── Information supplied ──

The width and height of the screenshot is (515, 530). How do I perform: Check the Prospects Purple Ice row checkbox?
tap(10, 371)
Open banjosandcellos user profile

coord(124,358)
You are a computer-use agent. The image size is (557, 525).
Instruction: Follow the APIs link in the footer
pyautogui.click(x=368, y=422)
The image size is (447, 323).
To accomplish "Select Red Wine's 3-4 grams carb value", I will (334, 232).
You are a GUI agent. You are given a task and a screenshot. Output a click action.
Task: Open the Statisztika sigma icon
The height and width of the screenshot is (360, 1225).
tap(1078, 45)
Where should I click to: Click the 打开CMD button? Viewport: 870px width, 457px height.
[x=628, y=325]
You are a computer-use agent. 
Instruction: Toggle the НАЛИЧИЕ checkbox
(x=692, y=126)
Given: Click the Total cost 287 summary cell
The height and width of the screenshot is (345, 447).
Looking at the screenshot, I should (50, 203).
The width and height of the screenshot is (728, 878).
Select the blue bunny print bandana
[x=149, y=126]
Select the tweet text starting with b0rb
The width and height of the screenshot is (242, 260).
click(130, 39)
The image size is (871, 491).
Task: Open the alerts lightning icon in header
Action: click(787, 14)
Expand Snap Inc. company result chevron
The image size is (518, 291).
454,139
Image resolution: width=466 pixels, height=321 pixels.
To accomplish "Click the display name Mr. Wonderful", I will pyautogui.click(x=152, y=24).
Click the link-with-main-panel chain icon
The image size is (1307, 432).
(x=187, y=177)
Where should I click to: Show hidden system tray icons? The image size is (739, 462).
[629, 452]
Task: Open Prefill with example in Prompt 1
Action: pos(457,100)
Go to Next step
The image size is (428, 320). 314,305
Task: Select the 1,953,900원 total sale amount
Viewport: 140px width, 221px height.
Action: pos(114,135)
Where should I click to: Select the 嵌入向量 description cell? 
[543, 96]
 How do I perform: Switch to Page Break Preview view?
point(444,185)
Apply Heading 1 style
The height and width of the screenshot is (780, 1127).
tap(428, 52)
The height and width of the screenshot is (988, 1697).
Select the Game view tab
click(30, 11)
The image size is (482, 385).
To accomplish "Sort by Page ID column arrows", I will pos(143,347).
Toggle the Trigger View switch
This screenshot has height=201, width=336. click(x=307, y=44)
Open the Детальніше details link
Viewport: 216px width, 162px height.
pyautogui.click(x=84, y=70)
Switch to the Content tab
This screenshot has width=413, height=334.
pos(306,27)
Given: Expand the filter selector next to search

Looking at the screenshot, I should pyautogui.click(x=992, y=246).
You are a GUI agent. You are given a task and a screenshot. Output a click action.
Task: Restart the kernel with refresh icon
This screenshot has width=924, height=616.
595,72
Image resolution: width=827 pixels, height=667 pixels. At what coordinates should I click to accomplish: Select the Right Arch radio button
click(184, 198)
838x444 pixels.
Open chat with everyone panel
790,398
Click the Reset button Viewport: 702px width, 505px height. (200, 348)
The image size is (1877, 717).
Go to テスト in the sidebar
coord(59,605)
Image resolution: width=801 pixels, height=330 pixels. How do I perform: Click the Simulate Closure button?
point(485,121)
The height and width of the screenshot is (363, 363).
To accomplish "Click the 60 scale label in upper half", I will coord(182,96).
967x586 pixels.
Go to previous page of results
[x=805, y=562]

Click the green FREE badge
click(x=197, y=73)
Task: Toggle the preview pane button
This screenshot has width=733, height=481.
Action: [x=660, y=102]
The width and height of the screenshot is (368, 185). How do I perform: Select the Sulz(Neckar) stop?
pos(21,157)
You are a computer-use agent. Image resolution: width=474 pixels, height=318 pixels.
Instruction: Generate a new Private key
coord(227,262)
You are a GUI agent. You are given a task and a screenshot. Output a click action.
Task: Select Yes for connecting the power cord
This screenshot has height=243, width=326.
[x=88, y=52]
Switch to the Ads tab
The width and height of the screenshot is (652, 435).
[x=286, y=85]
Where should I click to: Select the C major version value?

───

- **Activity**
Set the material down exactly as written, starting at its first line. The line containing "Task: Open the Statisztika sigma icon" is the last one to include.

- **Finished exercise**
The width and height of the screenshot is (515, 530). How do I perform: Check the Prospects Purple Ice row checkbox?
tap(10, 371)
Open banjosandcellos user profile

coord(124,358)
You are a computer-use agent. The image size is (557, 525).
Instruction: Follow the APIs link in the footer
pyautogui.click(x=368, y=422)
The image size is (447, 323).
To accomplish "Select Red Wine's 3-4 grams carb value", I will (334, 232).
You are a GUI agent. You are given a task and a screenshot. Output a click action.
Task: Open the Statisztika sigma icon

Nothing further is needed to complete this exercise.